__Work item__:
All lines below are to be output exactly as they stand.

__Material for this exercise__:
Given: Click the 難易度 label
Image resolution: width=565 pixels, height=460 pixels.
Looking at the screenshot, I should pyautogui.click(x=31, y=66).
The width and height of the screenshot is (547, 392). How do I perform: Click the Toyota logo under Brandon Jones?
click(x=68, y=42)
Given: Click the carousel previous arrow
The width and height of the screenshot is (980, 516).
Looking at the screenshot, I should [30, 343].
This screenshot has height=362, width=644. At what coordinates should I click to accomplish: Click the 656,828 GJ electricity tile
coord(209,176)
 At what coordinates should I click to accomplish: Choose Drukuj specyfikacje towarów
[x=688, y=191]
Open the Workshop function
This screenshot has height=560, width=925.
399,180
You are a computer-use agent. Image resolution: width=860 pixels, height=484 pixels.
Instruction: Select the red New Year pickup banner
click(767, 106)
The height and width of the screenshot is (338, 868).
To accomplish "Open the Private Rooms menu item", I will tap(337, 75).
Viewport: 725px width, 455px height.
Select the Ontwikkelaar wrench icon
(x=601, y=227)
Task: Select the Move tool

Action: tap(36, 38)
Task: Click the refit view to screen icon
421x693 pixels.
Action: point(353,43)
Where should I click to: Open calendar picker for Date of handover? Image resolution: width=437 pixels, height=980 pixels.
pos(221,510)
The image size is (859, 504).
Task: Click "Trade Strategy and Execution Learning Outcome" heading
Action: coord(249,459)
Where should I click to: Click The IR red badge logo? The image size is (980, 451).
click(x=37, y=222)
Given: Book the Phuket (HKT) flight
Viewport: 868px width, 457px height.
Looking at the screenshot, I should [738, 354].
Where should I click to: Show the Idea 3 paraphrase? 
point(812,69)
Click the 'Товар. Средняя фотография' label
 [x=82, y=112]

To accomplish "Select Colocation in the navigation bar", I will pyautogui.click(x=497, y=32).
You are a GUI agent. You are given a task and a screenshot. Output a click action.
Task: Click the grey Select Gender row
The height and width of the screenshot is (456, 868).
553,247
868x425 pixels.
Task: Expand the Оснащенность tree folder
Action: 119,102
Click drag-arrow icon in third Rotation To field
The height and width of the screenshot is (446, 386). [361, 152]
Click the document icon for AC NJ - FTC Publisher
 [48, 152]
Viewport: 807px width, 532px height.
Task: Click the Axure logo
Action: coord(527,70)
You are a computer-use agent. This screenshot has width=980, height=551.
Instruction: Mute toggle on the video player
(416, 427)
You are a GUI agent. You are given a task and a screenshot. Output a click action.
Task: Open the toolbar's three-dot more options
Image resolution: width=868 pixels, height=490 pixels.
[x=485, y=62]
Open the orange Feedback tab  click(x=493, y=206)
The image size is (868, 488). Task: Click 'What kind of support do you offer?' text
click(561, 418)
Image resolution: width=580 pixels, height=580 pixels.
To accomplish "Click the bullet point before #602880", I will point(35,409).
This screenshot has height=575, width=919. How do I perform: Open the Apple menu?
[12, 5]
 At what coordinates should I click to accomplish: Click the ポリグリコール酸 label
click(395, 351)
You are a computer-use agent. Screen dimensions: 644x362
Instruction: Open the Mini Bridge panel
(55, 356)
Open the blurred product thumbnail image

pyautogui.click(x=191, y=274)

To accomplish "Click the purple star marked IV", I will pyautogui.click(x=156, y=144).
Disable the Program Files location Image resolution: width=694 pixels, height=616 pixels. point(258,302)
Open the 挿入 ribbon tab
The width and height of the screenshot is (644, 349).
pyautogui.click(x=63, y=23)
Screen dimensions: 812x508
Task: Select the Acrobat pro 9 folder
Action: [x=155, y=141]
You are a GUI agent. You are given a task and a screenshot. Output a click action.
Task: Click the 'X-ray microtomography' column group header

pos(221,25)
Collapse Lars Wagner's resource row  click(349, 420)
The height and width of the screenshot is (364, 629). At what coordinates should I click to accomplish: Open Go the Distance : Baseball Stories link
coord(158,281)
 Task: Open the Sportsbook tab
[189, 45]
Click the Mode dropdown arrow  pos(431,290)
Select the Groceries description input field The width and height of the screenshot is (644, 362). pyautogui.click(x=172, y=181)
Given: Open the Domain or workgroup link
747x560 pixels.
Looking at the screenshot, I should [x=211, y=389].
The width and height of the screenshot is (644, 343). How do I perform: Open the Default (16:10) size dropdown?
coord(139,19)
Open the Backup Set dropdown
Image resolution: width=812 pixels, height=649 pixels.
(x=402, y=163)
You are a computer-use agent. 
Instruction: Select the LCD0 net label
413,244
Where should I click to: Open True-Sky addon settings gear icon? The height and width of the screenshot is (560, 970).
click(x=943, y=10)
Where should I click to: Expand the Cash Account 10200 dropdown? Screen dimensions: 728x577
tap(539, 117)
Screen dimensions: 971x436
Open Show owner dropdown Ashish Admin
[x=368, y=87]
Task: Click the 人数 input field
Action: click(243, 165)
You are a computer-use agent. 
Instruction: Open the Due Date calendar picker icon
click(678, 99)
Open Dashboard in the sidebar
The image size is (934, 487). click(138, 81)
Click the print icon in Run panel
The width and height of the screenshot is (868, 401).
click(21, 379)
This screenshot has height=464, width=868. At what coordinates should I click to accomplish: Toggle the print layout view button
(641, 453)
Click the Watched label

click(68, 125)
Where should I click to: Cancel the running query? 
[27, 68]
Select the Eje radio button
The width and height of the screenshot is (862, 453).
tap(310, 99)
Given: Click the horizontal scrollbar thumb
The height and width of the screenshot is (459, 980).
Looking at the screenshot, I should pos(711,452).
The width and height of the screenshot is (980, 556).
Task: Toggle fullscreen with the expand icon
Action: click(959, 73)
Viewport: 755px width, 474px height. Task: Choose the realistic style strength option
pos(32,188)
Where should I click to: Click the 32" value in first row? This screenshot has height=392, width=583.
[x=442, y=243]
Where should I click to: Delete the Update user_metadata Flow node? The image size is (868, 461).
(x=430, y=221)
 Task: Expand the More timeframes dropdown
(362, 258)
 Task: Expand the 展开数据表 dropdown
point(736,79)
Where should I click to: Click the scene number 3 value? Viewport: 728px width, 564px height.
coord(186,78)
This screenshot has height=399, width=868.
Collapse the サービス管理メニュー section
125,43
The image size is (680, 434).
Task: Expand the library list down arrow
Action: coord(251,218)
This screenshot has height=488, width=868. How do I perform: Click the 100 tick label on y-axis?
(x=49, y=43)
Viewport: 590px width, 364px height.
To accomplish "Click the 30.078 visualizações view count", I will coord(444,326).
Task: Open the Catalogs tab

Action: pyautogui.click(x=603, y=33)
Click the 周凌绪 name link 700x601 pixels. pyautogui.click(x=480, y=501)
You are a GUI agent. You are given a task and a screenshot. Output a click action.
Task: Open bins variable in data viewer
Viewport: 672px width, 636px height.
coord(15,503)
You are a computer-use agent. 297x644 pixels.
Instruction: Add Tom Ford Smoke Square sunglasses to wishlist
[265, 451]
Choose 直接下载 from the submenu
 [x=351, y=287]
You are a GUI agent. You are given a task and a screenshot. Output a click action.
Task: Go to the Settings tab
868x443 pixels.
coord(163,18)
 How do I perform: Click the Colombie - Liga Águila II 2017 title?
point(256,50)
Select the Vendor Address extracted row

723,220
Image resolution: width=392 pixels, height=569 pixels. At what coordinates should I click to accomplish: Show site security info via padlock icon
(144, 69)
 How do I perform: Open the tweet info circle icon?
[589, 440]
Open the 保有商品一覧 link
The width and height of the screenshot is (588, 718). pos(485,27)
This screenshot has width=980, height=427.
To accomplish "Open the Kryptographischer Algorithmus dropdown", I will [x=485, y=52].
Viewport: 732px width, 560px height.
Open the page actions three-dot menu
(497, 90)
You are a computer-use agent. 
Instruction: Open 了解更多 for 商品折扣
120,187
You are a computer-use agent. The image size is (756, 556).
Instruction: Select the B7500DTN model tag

__Exercise output__:
Given: Click the 難易度 label
Image resolution: width=565 pixels, height=460 pixels.
Looking at the screenshot, I should pyautogui.click(x=31, y=66).
The width and height of the screenshot is (547, 392). How do I perform: Click the Toyota logo under Brandon Jones?
click(x=68, y=42)
Given: Click the carousel previous arrow
The width and height of the screenshot is (980, 516).
Looking at the screenshot, I should [30, 343].
This screenshot has height=362, width=644. At what coordinates should I click to accomplish: Click the 656,828 GJ electricity tile
coord(209,176)
 At what coordinates should I click to accomplish: Choose Drukuj specyfikacje towarów
[x=688, y=191]
Open the Workshop function
This screenshot has height=560, width=925.
399,180
You are a computer-use agent. Image resolution: width=860 pixels, height=484 pixels.
Instruction: Select the red New Year pickup banner
click(767, 106)
The height and width of the screenshot is (338, 868).
To accomplish "Open the Private Rooms menu item", I will tap(337, 75).
Viewport: 725px width, 455px height.
Select the Ontwikkelaar wrench icon
(x=601, y=227)
Task: Select the Move tool

Action: tap(36, 38)
Task: Click the refit view to screen icon
421x693 pixels.
Action: point(353,43)
Where should I click to: Open calendar picker for Date of handover? Image resolution: width=437 pixels, height=980 pixels.
pos(221,510)
The image size is (859, 504).
Task: Click "Trade Strategy and Execution Learning Outcome" heading
Action: coord(249,459)
Where should I click to: Click The IR red badge logo? The image size is (980, 451).
click(x=37, y=222)
Given: Book the Phuket (HKT) flight
Viewport: 868px width, 457px height.
Looking at the screenshot, I should [738, 354].
Where should I click to: Show the Idea 3 paraphrase? 
point(812,69)
Click the 'Товар. Средняя фотография' label
 [x=82, y=112]

To accomplish "Select Colocation in the navigation bar", I will pyautogui.click(x=497, y=32).
You are a GUI agent. You are given a task and a screenshot. Output a click action.
Task: Click the grey Select Gender row
The height and width of the screenshot is (456, 868).
553,247
868x425 pixels.
Task: Expand the Оснащенность tree folder
Action: 119,102
Click drag-arrow icon in third Rotation To field
The height and width of the screenshot is (446, 386). [361, 152]
Click the document icon for AC NJ - FTC Publisher
 [48, 152]
Viewport: 807px width, 532px height.
Task: Click the Axure logo
Action: coord(527,70)
You are a computer-use agent. This screenshot has width=980, height=551.
Instruction: Mute toggle on the video player
(416, 427)
You are a GUI agent. You are given a task and a screenshot. Output a click action.
Task: Open the toolbar's three-dot more options
Image resolution: width=868 pixels, height=490 pixels.
[x=485, y=62]
Open the orange Feedback tab  click(x=493, y=206)
The image size is (868, 488). Task: Click 'What kind of support do you offer?' text
click(561, 418)
Image resolution: width=580 pixels, height=580 pixels.
To accomplish "Click the bullet point before #602880", I will point(35,409).
This screenshot has height=575, width=919. How do I perform: Open the Apple menu?
[12, 5]
 At what coordinates should I click to accomplish: Click the ポリグリコール酸 label
click(395, 351)
You are a computer-use agent. Screen dimensions: 644x362
Instruction: Open the Mini Bridge panel
(55, 356)
Open the blurred product thumbnail image

pyautogui.click(x=191, y=274)

To accomplish "Click the purple star marked IV", I will pyautogui.click(x=156, y=144).
Disable the Program Files location Image resolution: width=694 pixels, height=616 pixels. point(258,302)
Open the 挿入 ribbon tab
The width and height of the screenshot is (644, 349).
pyautogui.click(x=63, y=23)
Screen dimensions: 812x508
Task: Select the Acrobat pro 9 folder
Action: [x=155, y=141]
You are a GUI agent. You are given a task and a screenshot. Output a click action.
Task: Click the 'X-ray microtomography' column group header

pos(221,25)
Collapse Lars Wagner's resource row  click(349, 420)
The height and width of the screenshot is (364, 629). At what coordinates should I click to accomplish: Open Go the Distance : Baseball Stories link
coord(158,281)
 Task: Open the Sportsbook tab
[189, 45]
Click the Mode dropdown arrow  pos(431,290)
Select the Groceries description input field The width and height of the screenshot is (644, 362). pyautogui.click(x=172, y=181)
Given: Open the Domain or workgroup link
747x560 pixels.
Looking at the screenshot, I should [x=211, y=389].
The width and height of the screenshot is (644, 343). How do I perform: Open the Default (16:10) size dropdown?
coord(139,19)
Open the Backup Set dropdown
Image resolution: width=812 pixels, height=649 pixels.
(x=402, y=163)
You are a computer-use agent. 
Instruction: Select the LCD0 net label
413,244
Where should I click to: Open True-Sky addon settings gear icon? The height and width of the screenshot is (560, 970).
click(x=943, y=10)
Where should I click to: Expand the Cash Account 10200 dropdown? Screen dimensions: 728x577
tap(539, 117)
Screen dimensions: 971x436
Open Show owner dropdown Ashish Admin
[x=368, y=87]
Task: Click the 人数 input field
Action: click(243, 165)
You are a computer-use agent. 
Instruction: Open the Due Date calendar picker icon
click(678, 99)
Open Dashboard in the sidebar
The image size is (934, 487). click(138, 81)
Click the print icon in Run panel
The width and height of the screenshot is (868, 401).
click(21, 379)
This screenshot has height=464, width=868. At what coordinates should I click to accomplish: Toggle the print layout view button
(641, 453)
Click the Watched label

click(68, 125)
Where should I click to: Cancel the running query? 
[27, 68]
Select the Eje radio button
The width and height of the screenshot is (862, 453).
tap(310, 99)
Given: Click the horizontal scrollbar thumb
The height and width of the screenshot is (459, 980).
Looking at the screenshot, I should pos(711,452).
The width and height of the screenshot is (980, 556).
Task: Toggle fullscreen with the expand icon
Action: click(959, 73)
Viewport: 755px width, 474px height. Task: Choose the realistic style strength option
pos(32,188)
Where should I click to: Click the 32" value in first row? This screenshot has height=392, width=583.
[x=442, y=243]
Where should I click to: Delete the Update user_metadata Flow node? The image size is (868, 461).
(x=430, y=221)
 Task: Expand the More timeframes dropdown
(362, 258)
 Task: Expand the 展开数据表 dropdown
point(736,79)
Where should I click to: Click the scene number 3 value? Viewport: 728px width, 564px height.
coord(186,78)
This screenshot has height=399, width=868.
Collapse the サービス管理メニュー section
125,43
The image size is (680, 434).
Task: Expand the library list down arrow
Action: coord(251,218)
This screenshot has height=488, width=868. How do I perform: Click the 100 tick label on y-axis?
(x=49, y=43)
Viewport: 590px width, 364px height.
To accomplish "Click the 30.078 visualizações view count", I will coord(444,326).
Task: Open the Catalogs tab

Action: pyautogui.click(x=603, y=33)
Click the 周凌绪 name link 700x601 pixels. pyautogui.click(x=480, y=501)
You are a GUI agent. You are given a task and a screenshot. Output a click action.
Task: Open bins variable in data viewer
Viewport: 672px width, 636px height.
coord(15,503)
You are a computer-use agent. 297x644 pixels.
Instruction: Add Tom Ford Smoke Square sunglasses to wishlist
[265, 451]
Choose 直接下载 from the submenu
 [x=351, y=287]
You are a GUI agent. You are given a task and a screenshot. Output a click action.
Task: Go to the Settings tab
868x443 pixels.
coord(163,18)
 How do I perform: Click the Colombie - Liga Águila II 2017 title?
point(256,50)
Select the Vendor Address extracted row

723,220
Image resolution: width=392 pixels, height=569 pixels. At what coordinates should I click to accomplish: Show site security info via padlock icon
(144, 69)
 How do I perform: Open the tweet info circle icon?
[589, 440]
Open the 保有商品一覧 link
The width and height of the screenshot is (588, 718). pos(485,27)
This screenshot has width=980, height=427.
To accomplish "Open the Kryptographischer Algorithmus dropdown", I will [x=485, y=52].
Viewport: 732px width, 560px height.
Open the page actions three-dot menu
(497, 90)
You are a computer-use agent. 
Instruction: Open 了解更多 for 商品折扣
120,187
You are a computer-use agent. The image size is (756, 556).
Instruction: Select the B7500DTN model tag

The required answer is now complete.